Goal of the exercise:
Within the records below, reproduce without change the lines from the line that has "This screenshot has height=668, width=1568." through the line that has "The height and width of the screenshot is (1024, 1015).", and only those.

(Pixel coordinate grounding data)
════════════════════
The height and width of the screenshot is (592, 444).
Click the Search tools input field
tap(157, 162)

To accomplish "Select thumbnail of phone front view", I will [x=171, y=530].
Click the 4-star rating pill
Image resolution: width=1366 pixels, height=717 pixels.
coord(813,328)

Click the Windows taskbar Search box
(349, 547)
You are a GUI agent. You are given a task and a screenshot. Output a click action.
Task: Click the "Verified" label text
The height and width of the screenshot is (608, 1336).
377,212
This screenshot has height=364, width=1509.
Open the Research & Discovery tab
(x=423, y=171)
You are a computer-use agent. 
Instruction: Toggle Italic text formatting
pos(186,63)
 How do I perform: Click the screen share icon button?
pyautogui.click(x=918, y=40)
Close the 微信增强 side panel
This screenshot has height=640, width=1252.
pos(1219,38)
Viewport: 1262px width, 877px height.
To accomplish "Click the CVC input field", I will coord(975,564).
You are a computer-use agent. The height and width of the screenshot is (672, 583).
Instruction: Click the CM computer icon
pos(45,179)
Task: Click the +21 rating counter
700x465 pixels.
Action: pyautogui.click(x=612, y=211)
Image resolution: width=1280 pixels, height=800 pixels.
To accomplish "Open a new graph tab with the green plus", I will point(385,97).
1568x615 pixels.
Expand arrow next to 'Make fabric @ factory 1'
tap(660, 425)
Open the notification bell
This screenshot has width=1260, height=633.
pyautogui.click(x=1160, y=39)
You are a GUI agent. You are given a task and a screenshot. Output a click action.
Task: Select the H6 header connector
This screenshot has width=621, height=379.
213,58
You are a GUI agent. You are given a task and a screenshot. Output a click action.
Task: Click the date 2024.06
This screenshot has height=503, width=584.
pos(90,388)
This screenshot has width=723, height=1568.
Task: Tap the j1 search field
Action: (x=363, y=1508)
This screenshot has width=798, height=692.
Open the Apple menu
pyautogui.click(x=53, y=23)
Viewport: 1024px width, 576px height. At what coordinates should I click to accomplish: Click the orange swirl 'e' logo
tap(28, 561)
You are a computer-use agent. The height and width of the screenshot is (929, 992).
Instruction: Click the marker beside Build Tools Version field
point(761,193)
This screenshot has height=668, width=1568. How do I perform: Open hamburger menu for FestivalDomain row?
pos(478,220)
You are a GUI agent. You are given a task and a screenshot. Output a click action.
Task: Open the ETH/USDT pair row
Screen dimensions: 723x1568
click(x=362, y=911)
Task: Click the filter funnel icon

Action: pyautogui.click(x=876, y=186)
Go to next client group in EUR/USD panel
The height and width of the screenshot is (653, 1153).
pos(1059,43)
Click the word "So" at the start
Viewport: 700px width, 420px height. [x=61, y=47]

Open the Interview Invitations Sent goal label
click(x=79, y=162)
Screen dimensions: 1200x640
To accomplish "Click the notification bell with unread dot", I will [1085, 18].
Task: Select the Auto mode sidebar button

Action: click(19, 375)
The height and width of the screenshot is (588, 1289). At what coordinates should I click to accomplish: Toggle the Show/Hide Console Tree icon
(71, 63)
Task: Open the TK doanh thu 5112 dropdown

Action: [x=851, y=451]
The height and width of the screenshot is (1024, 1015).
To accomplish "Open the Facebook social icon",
════════════════════
Solution for this problem:
This screenshot has height=668, width=1568. How do I perform: Open hamburger menu for FestivalDomain row?
pos(478,220)
You are a GUI agent. You are given a task and a screenshot. Output a click action.
Task: Open the ETH/USDT pair row
Screen dimensions: 723x1568
click(x=362, y=911)
Task: Click the filter funnel icon

Action: pyautogui.click(x=876, y=186)
Go to next client group in EUR/USD panel
The height and width of the screenshot is (653, 1153).
pos(1059,43)
Click the word "So" at the start
Viewport: 700px width, 420px height. [x=61, y=47]

Open the Interview Invitations Sent goal label
click(x=79, y=162)
Screen dimensions: 1200x640
To accomplish "Click the notification bell with unread dot", I will [1085, 18].
Task: Select the Auto mode sidebar button

Action: click(19, 375)
The height and width of the screenshot is (588, 1289). At what coordinates should I click to accomplish: Toggle the Show/Hide Console Tree icon
(71, 63)
Task: Open the TK doanh thu 5112 dropdown

Action: [x=851, y=451]
The height and width of the screenshot is (1024, 1015).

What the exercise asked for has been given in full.